Series 2 XBee (API mode, router, latest firmware) becomes uncontactable OTA after a few hours after minor usage change

I have an Atmega328 application CPU connected to an XBee series 2 Pro API router (firmware 23a7), primarily monitoring and reporting back on a collection of thermometers. Communication is via 9600bps serial and API mode point-to-point messages.

Power is via a switching PSU supplying up to 1A, from a trickle-charged (I.e. always full) 12V SLA. Decoupling capacitors follow XBee manual recommendations.

This application/device has been running fine and stably, with the exception that the message size it wants to send has exceeded the maximum API transmission message size (110 bytes) when asking for all the thermometer details at once.

To cope with that, I changed the application to support sending two smaller messages, rather than one oversized message.

Now, two days in a row after updating the firmware with the new two-message firmware, the XBee device has gone completely off the air after running a few hours - requiring a power cycle.

The XBee itself stops routing (causing an unrelated endpoint device to lose connectivity), and the XBee will no longer accept AT commands over the air from another XBee. It appears to have completely hung, at least as far as radio connectivity is concerned.

I do check CTS, but only before buffering an entire message - obviously that is insufficient to guarantee avoiding XBee-side buffer overflows. So an input buffer bug in the XBee firmware is a possible contender. Some kind of race condition due to multiple transmit requests in quick succession might be a factor too. It’s possible that it might be dealing with mesh message routing at the same time too - though it shouldn’t be doing a lot.

I’ve seen other mentions of hangs, such as http://www.digi.com/support/forum/44629/xbee-series-2-module-enter-undefined-state-freeze and http://stackoverflow.com/questions/24434536/digis-xbee-series-2-firmware-freezes-crashes-when-sending-too-much-serial-data but it really isn’t clear if they are the same or different. In particular, it’s an XBee router that’s crashing, so poll times are irrelevant.

But really, this seems like a problem that just shouldn’t happen, particularly if it’s just the input buffer overrunning. Or at a bare minimum, the manual suggests that the XBee has a hardware watchdog that presumably should be rebooting it on catastrophic failures.

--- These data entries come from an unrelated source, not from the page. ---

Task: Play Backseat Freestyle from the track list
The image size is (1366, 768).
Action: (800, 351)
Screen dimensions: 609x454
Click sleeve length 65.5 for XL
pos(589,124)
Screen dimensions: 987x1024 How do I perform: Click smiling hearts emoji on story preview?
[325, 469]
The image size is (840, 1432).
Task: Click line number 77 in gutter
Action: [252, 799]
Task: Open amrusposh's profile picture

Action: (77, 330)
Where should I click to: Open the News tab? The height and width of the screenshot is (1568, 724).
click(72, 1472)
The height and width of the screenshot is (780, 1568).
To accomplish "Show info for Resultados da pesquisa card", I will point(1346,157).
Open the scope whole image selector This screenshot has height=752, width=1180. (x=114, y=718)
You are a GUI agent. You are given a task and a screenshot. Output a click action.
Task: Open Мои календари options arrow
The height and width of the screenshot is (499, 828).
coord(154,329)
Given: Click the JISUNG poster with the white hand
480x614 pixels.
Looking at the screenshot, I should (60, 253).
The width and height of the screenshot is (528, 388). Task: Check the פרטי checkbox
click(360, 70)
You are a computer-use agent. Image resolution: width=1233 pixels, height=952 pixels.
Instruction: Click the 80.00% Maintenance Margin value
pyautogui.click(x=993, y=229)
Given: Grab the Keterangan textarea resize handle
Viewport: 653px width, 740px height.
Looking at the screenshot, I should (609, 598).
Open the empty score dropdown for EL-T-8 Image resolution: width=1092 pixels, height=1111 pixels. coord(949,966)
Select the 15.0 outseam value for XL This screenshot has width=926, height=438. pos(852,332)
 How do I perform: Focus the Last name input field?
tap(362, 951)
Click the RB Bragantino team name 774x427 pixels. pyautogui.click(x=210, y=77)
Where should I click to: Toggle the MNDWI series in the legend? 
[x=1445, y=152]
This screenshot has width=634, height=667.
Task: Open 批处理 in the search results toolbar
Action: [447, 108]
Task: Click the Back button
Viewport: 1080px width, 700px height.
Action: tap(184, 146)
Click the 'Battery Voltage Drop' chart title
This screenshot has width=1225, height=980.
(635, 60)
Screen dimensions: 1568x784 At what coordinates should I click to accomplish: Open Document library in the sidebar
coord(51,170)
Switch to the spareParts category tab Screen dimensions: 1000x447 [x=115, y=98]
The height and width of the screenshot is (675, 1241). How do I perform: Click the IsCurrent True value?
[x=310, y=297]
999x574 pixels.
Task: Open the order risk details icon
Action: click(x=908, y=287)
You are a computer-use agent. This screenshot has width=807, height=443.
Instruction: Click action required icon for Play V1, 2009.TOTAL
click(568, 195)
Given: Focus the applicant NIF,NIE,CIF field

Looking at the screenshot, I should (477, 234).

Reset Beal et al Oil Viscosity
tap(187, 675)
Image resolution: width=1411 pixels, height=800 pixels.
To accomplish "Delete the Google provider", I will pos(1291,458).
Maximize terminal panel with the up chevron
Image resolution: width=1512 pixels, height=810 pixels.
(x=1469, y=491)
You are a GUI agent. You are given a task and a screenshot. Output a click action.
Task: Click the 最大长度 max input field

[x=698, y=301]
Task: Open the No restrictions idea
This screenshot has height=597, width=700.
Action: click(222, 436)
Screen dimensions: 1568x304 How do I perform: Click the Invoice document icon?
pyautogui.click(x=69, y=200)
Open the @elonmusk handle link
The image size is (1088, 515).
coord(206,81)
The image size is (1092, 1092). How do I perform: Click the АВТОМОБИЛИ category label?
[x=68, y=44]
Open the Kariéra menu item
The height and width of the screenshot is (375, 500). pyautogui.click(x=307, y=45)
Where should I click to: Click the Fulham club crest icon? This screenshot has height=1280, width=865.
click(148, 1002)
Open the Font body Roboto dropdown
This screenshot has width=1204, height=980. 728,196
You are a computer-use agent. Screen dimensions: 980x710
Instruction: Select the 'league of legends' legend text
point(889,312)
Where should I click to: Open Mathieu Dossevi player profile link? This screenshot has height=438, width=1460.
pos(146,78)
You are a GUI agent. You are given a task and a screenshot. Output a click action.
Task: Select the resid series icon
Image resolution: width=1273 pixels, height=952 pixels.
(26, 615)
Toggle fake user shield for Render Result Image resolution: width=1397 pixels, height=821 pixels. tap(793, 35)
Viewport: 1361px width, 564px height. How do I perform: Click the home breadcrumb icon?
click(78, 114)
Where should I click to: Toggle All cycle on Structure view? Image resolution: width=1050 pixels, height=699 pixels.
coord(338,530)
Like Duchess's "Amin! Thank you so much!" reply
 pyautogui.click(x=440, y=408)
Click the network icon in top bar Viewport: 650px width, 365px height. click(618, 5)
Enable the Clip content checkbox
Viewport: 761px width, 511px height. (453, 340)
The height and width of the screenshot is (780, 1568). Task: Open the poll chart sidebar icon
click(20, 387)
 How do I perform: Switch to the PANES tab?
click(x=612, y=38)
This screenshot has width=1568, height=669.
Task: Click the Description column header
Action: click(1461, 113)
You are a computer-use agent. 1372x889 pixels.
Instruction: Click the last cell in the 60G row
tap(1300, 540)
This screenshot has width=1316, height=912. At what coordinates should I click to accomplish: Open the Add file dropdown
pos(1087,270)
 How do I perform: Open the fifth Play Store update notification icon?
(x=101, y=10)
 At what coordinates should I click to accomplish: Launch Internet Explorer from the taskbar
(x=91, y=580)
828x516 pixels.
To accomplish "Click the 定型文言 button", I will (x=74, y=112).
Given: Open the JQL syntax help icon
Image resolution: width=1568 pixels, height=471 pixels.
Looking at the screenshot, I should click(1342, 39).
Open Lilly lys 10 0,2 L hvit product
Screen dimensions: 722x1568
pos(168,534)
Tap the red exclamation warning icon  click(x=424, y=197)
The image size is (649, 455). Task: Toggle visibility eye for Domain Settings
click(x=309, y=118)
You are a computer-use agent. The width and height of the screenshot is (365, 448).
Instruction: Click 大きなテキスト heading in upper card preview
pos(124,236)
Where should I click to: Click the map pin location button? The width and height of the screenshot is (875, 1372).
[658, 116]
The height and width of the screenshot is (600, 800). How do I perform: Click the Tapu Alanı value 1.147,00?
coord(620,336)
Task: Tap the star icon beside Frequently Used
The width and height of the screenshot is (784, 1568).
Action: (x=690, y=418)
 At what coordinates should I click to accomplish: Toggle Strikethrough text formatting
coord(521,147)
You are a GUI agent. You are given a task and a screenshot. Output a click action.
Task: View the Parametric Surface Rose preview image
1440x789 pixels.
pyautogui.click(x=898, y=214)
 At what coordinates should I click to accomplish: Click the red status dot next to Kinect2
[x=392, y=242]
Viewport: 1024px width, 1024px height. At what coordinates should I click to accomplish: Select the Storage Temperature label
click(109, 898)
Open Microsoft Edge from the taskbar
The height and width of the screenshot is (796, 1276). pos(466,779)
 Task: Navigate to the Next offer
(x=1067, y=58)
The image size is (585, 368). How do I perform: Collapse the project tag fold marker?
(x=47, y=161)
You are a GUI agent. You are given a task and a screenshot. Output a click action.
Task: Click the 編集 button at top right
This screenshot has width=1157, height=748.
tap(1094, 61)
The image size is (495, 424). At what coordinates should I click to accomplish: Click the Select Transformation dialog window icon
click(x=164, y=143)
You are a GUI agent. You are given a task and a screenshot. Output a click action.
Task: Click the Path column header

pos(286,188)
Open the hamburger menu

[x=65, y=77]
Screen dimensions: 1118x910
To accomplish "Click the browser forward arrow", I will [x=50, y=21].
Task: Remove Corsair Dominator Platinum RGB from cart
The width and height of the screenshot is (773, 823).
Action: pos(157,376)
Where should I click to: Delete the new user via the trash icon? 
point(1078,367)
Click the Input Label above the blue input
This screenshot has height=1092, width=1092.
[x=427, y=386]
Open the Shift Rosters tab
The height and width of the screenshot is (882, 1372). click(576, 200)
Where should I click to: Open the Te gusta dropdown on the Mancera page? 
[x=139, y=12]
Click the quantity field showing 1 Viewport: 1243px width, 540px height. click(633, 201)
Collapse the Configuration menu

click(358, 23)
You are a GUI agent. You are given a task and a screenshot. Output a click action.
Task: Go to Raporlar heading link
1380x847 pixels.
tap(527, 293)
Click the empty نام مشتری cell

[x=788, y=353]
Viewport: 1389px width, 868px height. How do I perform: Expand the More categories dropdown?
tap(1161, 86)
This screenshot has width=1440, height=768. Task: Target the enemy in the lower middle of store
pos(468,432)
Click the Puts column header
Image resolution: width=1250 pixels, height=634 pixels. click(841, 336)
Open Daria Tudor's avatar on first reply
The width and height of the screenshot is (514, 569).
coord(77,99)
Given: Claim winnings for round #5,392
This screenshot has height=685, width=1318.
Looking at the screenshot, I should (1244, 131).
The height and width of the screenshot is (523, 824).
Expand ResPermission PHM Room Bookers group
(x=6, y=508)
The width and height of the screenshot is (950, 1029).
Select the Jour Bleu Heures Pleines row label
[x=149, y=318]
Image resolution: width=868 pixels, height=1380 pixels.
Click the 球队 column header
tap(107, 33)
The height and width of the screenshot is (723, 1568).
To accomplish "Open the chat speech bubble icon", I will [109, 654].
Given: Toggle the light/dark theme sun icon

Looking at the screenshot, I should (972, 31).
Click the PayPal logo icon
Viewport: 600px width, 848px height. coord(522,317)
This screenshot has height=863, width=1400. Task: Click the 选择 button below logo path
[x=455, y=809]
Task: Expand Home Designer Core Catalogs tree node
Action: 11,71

Is this a known problem? Does it have a known solution or workaround?

How are you determining that the module has stopped responding? Are you trying to query a setting from it or just not receiving data?

If it is a buffer over run and you are loosing part of the API frame, the module will be expecting the reset of the API frame along with a valid check sum. Instead, it will get a NEW API frame thus keeping you in the same bad cycle of faulty frames till you power cycle the system.

To get around this, Hardware flow control must be used. That is to say, your buffer on your processor must be big enough to hold more than 1 full packet and that buffer must require CTS to be Low for it to pass data out to the XBee. It must also stop sending data as soon as CTS changes states.

I’m determining it’s not responding by attempting a remote AT command from other XBee devices. And also because the hung XBee stops working as a router for other devices. I.e. the hung XBee has dropped off the network.

There is no other reason it should drop off the network, it’s got a healthy link strength. From the coordinator, receiving at -63dBm, transmissions received at -64dBm, it’s the second strongest signal in the mesh. Until my slight change in the application software talking to it, the XBee had been rock solid.

(However, this particular XBee lives in the roof space, making it the least accessible XBee in the mesh too - power cycling it isn’t fun)

I’m aware API message loss is a predictable consequence of overrunning the buffer, but my application can cope with dropped messages. And escaped API mode allows the XBee to recover API framing immediately. So that’s expected to be a minor inconvenience if it happens, but shouldn’t be fatal.

This sounds like something you really need to report to Digi’s technical support.